== Auszug der Seite

Eines gleich vorneweg: Es geht hier nicht darum, zu beurteilen, ob eSport nun „echter“ Sport ist oder nicht. Es geht auch nicht darum, zu bewerten, ob Strategie- oder Ego-Shooter-Spiele genauso zu eSport gezählt werden sollten, wie die klassischen Sportspiele Fußball oder Basketball.
Hier geht es darum, alle, die gerne in ihrer Freizeit oder professionell Computerspiele mit Wettkampf-Charakter spielen, dafür zu sensibilisieren, wie wertvoll eine Balance zwischen digitaler und körperlicher Beanspruchung für deren Wohlbefinden ist.
Wir müssen den Spieltrieb anerkennen
Für viele Menschen gehört das Spielen am Computer zu deren Lebenswelt. Es bereitet ihnen Spaß, bietet einen analogen oder virtuellen Treffpunkt und kann eine Chance für Inklusion sein. Für etliche Menschen ist es ein Zeitvertreib, für manchen sogar professioneller Broterwerb. Der eSport-Bund Deutschland (ESBD) zählt knapp drei Millionen Menschen, die sich in Deutschland für virtuelle Sport- und Strategiespiele begeistern. Grund genug, deren Spieltrieb einfach anzuerkennen und ernst zu nehmen.
Stundenlanges Sitzen kann Spätfolgen haben
Davon unberührt bleibt der Fakt, dass eSport hauptsächlich mit stundenlangem Sitzen verbunden ist. Damit kann sich für dauerhaft sitzende Spieler*innen das Risiko für Zivilisationskrankheiten erhöhen. Allerdings: Weltweit befinden sich die meisten eSport-Spielenden im Alter von 16 bis 34 Jahren – so schreiben es die Autor*innen in dem Beitrag „eSportler im Fokus der Sportwissenschaft“ im Wissenschaftsmagazin IMPULSE der Deutschen Sporthochschule (DSHS) Köln.
Der genannte Altersabschnitt entspricht einer Lebensphase, in der die meisten gesunden Menschen nicht direkt folgenreich spüren, dass ihnen Bewegungsmangel schadet. Der Körper fängt in diesem Alter eben nicht gleich an zu zwicken, nur, weil er mal ein paar Stunden vor dem Bildschirm geparkt ist – wenngleich er unter Strom steht und der Geist auf Hochtouren arbeitet. Eigene Befragungen der DSHS Köln unter eSport-Spielenden im Durchschnittsalter von 22 Jahren zeigen, dass die Sportler*innen ihren Gesundheitszustand subjektiv als mindestens gut einschätzen.

====
== Vorliegende Daten

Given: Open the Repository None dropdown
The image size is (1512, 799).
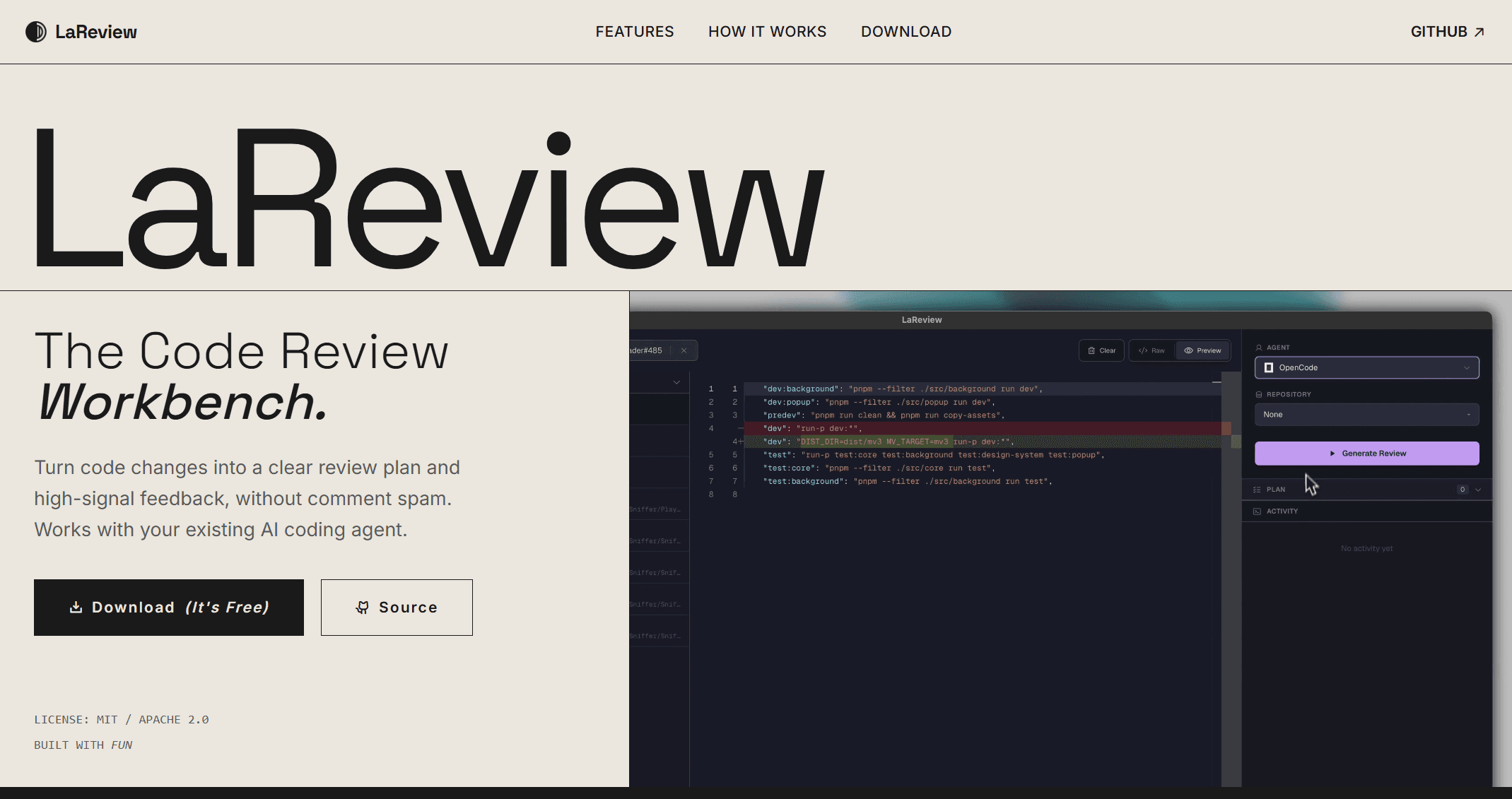Looking at the screenshot, I should [1366, 415].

====

### Was zu tun ist
[a] Stimmen diese Aussagen mit dem Text über eSport überein? Beantworte jede mit Ja oder Nein und zitiere die entscheidenden Worte des Textes wörtlich. (i) Der ESBD zählt in Deutschland knapp drei Millionen Menschen, die sich für virtuelle Sport- und Strategiespiele begeistern. (ii) Der Text beurteilt, ob eSport echter Sport ist. (iii) Die Befragungen der DSHS Köln wurden unter eSport-Spielenden mit einem Durchschnittsalter von 30 Jahren durchgeführt.
[b] Nenne alles, was das Spielen am Computer laut den beiden Sätzen im Text über eSport, die mit „Es bereitet ihnen Spaß“ und „Für etliche Menschen“ beginnen, für Menschen ist, bietet oder sein kann.
[c] Setze den Text über eSport und Bewegung nach seinem letzten Satz fort.
Die Daten stammen aus einer anderen Quelle.

### Als Antwort
[a]
(i) Ja: „Der eSport-Bund Deutschland (ESBD) zählt knapp drei Millionen Menschen, die sich in Deutschland für virtuelle Sport- und Strategiespiele begeistern.“
(ii) Nein: „Es geht hier nicht darum, zu beurteilen, ob eSport nun „echter“ Sport ist oder nicht.“
(iii) Nein: „Eigene Befragungen der DSHS Köln unter eSport-Spielenden im Durchschnittsalter von 22 Jahren“

[b]
- Spaß
- ein analoger oder virtueller Treffpunkt
- eine Chance für Inklusion
- ein Zeitvertreib
- professioneller Broterwerb

[c]
Tipps vom Profi: Gute Körperhaltung beim Gaming
Das lange Sitzen in der immer gleichen Position ist dennoch auch in jungen Jahren kein Spaß für den Körper. Hinzu kommt, dass Konzentration, Spannung und Freude am Spielgeschehen die User*innen so ablenken, dass sie die körperlichen Belange weniger aufmerksam verfolgen. Die somatische (= körperliche) Intelligenz, das intuitive Bestreben des Körpers, sich durch Bewegung zu entlasten indem er sich umsetzt, aufsteht, sich streckt oder ein paar Schritte geht, wird oft unterdrückt oder ignoriert.
eSport: Körperlicher Ausgleich ist das A und O für eSportler*innen
Das A und O für das eSport-Spiel ohne späte Reue, wegen Muskelverspannungen oder gar Bandscheibenschäden, ist also körperlicher Ausgleich.
Befragungen haben gezeigt, dass sowohl Amateur*innen des wettkampforientierten virtuellen Sports als auch professionelle eSport-Aktive durchschnittlich etwa vier Stunden pro Tag spielen. Abhängig sind diese Trainingszeiten auch davon, ob es gerade eine neue Version eines Spieles zu erkunden gibt oder ob ein wichtiger Wettkampf ansteht. Da ist es beim eSport wie mit den meisten Fertigkeiten: Übung macht den Meister oder die Meisterin.
Trotzdem hält auch der ESBD die Spielenden dazu an, für eine ausgewogene Ernährung und körperlichen Ausgleich zu sorgen. Jedes Training braucht Erholungsphasen sowie gezielte und unterschiedliche Trainingsreize – auch beim eSport.
So können Aktive auf Dauer nur erfolgreich sein, wenn sie ihrem Gehirn Ruhephasen gestatten und ein Ausgleichstraining absolvieren, um etwa Konzentrationsschwächen oder Rückenbeschwerden vorzubeugen.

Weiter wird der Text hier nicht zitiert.